• [Work instruction 1]: In the passage about Eilmer and the comet, who is named as the only source for Eilmer?
• [Work instruction 2]: From the passage about Eilmer and the comet, reproduce the section starting at "And there's a" and ending at "probably never will.", substituting "child" for "boy".
• [Work instruction 3]: Carry the passage about Eilmer and the comet further from its final sentence.

[[ Source passage open ]]

It's not impossible. Medieval life was short on average, but plenty of monks reached genuine old age in the relative safety of an abbey, with regular meals and no battlefield to die on. A man living into his late seventies or eighties in the cloister wasn't a miracle.

What it is, though, is unverified. William of Malmesbury, the only source we have for Eilmer at all, doesn't hand us a tidy birth certificate. The chronicler wrote that Eilmer recalled seeing the comet as a boy. But "recalled" is doing heavy lifting there, and a story repeated for a century before anyone wrote it down has time to grow tidy edges it didn't start with.

The cleanest way to put it: the two-sightings claim depends on a chain of assumptions, each individually reasonable, that all have to hold at once. Birth date, childhood memory, longevity, and a chronicler reporting accurately about events he didn't witness. Any one link snaps and the whole thing comes loose.

I'll admit I find the legend more charming than convincing. The image of an old monk staring up at a returning omen, hands shaking, is the kind of scene that gets remembered precisely because it's good theater, not because it's well documented. History loves a symmetry. The universe rarely bothers to provide one.

And there's a deeper wrinkle nobody can resolve. Even if Eilmer genuinely saw a comet as a child, there's no guarantee it was the comet. The night sky throws off plenty of comets that aren't Halley, bright ones that flare for a few weeks and never come back in a human lifetime. A boy in 990s England who saw a comet, and a man in 1066 who saw Halley's, might simply have seen two different objects. The story did the work of fusing them into one. That's the part the legend can't prove, and probably never will.

[[ Source passage closed ]]
[[ Given entries open ]]

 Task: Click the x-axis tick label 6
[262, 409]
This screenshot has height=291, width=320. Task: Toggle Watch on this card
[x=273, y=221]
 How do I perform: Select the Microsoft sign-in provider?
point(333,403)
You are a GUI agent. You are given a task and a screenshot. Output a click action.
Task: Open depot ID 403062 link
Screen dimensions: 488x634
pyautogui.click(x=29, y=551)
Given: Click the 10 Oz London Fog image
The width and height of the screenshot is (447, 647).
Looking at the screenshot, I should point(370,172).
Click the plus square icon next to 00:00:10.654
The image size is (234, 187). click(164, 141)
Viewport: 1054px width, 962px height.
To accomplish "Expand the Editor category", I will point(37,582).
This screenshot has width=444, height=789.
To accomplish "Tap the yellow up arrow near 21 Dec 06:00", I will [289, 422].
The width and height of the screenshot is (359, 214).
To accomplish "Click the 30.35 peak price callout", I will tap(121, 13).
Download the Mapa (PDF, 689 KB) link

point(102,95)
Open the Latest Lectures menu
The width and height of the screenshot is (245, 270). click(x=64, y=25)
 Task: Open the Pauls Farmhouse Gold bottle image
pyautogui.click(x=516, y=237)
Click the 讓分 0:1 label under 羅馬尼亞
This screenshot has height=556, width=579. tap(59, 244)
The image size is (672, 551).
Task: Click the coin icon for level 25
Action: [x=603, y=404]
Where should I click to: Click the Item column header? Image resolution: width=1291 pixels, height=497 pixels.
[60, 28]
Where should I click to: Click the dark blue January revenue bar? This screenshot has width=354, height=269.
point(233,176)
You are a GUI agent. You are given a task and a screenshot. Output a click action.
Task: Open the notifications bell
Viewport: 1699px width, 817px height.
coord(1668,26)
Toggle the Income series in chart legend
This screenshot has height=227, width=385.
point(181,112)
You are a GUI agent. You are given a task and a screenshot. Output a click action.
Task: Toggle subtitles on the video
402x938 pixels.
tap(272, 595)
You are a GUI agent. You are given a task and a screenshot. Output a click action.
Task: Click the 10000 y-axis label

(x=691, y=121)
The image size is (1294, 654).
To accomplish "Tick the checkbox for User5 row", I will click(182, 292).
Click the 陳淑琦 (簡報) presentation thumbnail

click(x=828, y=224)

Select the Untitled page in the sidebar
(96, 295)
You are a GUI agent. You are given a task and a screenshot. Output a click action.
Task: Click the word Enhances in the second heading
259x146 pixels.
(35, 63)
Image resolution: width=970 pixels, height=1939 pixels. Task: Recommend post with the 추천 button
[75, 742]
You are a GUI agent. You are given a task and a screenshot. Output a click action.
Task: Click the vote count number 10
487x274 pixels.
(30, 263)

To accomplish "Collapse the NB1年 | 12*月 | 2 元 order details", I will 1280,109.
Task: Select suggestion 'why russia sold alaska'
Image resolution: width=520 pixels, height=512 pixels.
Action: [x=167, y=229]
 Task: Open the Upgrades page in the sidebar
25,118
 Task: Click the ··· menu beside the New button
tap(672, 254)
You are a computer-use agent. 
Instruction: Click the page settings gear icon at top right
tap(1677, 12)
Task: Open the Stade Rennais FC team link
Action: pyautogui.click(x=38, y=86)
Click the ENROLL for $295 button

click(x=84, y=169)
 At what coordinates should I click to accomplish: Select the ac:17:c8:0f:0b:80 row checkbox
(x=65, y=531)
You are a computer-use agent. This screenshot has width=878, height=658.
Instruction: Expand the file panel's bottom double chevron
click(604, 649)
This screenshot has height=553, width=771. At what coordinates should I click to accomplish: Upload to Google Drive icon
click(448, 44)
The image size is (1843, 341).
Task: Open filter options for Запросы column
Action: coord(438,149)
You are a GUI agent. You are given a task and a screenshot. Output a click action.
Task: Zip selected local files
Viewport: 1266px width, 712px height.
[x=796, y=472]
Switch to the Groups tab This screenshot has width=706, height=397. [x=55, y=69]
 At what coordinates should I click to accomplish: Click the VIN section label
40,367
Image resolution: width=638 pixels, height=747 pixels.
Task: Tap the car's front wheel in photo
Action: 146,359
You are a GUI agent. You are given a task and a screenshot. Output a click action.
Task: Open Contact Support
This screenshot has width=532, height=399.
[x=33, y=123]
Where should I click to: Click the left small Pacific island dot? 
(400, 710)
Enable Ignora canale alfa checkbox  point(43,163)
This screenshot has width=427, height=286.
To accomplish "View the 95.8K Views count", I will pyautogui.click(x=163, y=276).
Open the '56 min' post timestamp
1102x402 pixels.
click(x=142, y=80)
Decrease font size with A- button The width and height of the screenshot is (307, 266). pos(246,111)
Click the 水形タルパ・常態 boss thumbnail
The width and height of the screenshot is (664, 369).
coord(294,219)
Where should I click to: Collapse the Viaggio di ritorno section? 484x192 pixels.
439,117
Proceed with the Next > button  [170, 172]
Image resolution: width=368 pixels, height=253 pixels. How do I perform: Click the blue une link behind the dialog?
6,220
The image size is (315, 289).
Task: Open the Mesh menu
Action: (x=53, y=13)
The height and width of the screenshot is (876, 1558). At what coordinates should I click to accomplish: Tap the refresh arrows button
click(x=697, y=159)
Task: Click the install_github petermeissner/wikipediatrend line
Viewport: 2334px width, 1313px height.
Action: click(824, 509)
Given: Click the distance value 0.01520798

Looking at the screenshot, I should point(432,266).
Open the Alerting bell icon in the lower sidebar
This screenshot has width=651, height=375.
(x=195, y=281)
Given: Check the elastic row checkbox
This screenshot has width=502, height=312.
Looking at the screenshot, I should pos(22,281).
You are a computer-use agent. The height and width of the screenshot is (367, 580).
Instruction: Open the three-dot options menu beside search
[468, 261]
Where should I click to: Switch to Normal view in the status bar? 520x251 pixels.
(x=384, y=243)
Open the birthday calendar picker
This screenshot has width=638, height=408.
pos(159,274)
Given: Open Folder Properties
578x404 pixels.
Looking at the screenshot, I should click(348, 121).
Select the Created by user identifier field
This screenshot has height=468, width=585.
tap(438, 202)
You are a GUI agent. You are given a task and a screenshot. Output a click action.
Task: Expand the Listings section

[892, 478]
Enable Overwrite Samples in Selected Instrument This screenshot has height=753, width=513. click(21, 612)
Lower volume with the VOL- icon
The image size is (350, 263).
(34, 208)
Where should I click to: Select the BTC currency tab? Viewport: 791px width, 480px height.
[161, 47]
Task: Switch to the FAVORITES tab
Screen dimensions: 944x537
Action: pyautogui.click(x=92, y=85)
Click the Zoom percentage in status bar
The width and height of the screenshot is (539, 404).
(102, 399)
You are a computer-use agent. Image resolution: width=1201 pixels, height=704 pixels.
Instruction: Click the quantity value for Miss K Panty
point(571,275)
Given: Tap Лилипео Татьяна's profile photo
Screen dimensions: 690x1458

[[ Given entries closed ]]

• [Exercise result 1]: William of Malmesbury

• [Exercise result 2]:
And there's a deeper wrinkle nobody can resolve. Even if Eilmer genuinely saw a comet as a child, there's no guarantee it was the comet. The night sky throws off plenty of comets that aren't Halley, bright ones that flare for a few weeks and never come back in a human lifetime. A child in 990s England who saw a comet, and a man in 1066 who saw Halley's, might simply have seen two different objects. The story did the work of fusing them into one. That's the part the legend can't prove, and probably never will.

• [Exercise result 3]:
Why anyone bothered to connect the dots

The Eilmer-and-comet story didn't really take off until modern writers went looking for a good hook. A monk who tried to fly is already a magnet for attention. Add a famous comet, add the drama of recognizing an old omen, and you've got a story that practically narrates itself.

There's a reason these threads get braided together. Halley's comet has a gravitational pull on the imagination almost as strong as its pull on rock and ice. People want to attach it to the big moments of their own history. The Conquest. The death of a king. The strange monk who flew.

Mark Twain famously tied his own life to it. Born in 1835 when the comet appeared, he predicted he'd go out with its next return in 1910. He did. That one's documented, and it's the same instinct at work: a human life measured against a cosmic clock that keeps better time than we do.

Eilmer's version is older and murkier. Call it the medieval cousin of the same urge.

What's actually worth keeping

Strip away the comet and Eilmer is still remarkable. A monk in the early 11th century thought hard enough about flight to build wings, test them, and then diagnose what went wrong. The tail detail, true or embellished, shows someone reasoning about control surfaces centuries before anyone had the vocabulary for it. That's the part of the legend that earns its keep.

The comet connection is a bonus the historical record can't fully back up. It might be true. Eilmer's lifespan, by the available account, does straddle two Halley returns. But "could have" and "did" are different claims, and the sources we have lean closer to the first.

If you want a clean verdict, you won't get one here, and you shouldn't trust anyone who offers it too confidently. The honest answer is that a medieval flying monk might have seen Halley's comet twice, that the story is plausible at its edges and unprovable at its core, and that retelling has smoothed it into something neater than the evidence allows.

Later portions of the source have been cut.